El testimonio de Silvina Oranges, periodista de la agencia de noticias Télam, quien viajó a las islas por primera vez en 1999. “Fueron viajes históricos, humanitarios, inolvidables que me enseñaron a amar esa tierra pero que me dejaron, al mismo tiempo, un sabor agridulce”, aseguró.
Como periodista de la agencia de noticias Télam tuve el privilegio de pisar las islas Malvinas en cuatro oportunidades a lo largo de más de 20 años. Fueron viajes históricos, humanitarios, inolvidables que me enseñaron a amar esa tierra pero que me dejaron, al mismo tiempo, un sabor agridulce.
El primer viaje, en agosto de 1999, fue histórico. Yo tenía 25 años y mi editor jefe me avisó de la cobertura apenas dos días antes de viajar. La noche anterior no dormí.
Éramos un contingente de 48 argentinos –unos 35 periodistas- en el primer vuelo que llegaba a las islas tras el acuerdo firmado por el entonces presidente Carlos Menem con el Reino Unido, el cual restableció el acceso al archipiélago sin restricciones. Sin embargo, hubo obligación de presentar pasaporte como si se estuviera ingresando a otro país.
Fue una semana entera que constituyó la mayor prueba de convivencia entre argentinos e isleños desde la guerra de 1982. Una prueba de fuego para ambos gobiernos: el vuelo recibió amenazas de bomba, excombatientes argentinos protestaron porque debíamos hacer sellar el pasaporte y los isleños estaban inquietos con la llegada de un contingente tan numeroso que iba a llenar las pocas plazas de alojamiento que había por entonces en Puerto Argentino.
------------------------------------------------------------
Instrucciones
**1)** Resume en dos oraciones el testimonio sobre los viajes a las Malvinas.
**2)** Convierte en una lista breve el párrafo del testimonio que empieza con "Fue una semana entera", conservando sus datos principales.
**3)** Cita textualmente el fragmento del testimonio que comienza con "El primer viaje, en" y sigue hasta "anterior no dormí.".

Material recopilado
------------------------------------------------------------
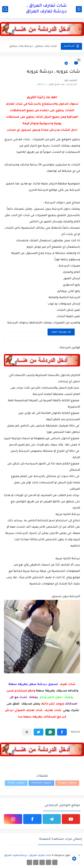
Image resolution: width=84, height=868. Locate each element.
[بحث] (5, 9)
------------------------------------------------------------
Soluciones
**1)** Silvina Oranges, periodista de Télam, viajó cuatro veces a las islas Malvinas a lo largo de más de 20 años, en viajes que le enseñaron a amar esa tierra pero le dejaron un sabor agridulce. El primero, en agosto de 1999, reunió a 48 argentinos en el primer vuelo tras el acuerdo con el Reino Unido y fue una semana de prueba de convivencia con los isleños, con amenazas de bomba, protestas de excombatientes e inquietud por el alojamiento.

**2)**
- Fue una semana entera, la mayor prueba de convivencia entre argentinos e isleños desde la guerra de 1982.
- Fue una prueba de fuego para ambos gobiernos.
- El vuelo recibió amenazas de bomba.
- Excombatientes argentinos protestaron porque había que sellar el pasaporte.
- A los isleños les inquietaba que un contingente tan numeroso llenara las pocas plazas de alojamiento de Puerto Argentino.

**3)**
El primer viaje, en agosto de 1999, fue histórico. Yo tenía 25 años y mi editor jefe me avisó de la cobertura apenas dos días antes de viajar. La noche anterior no dormí.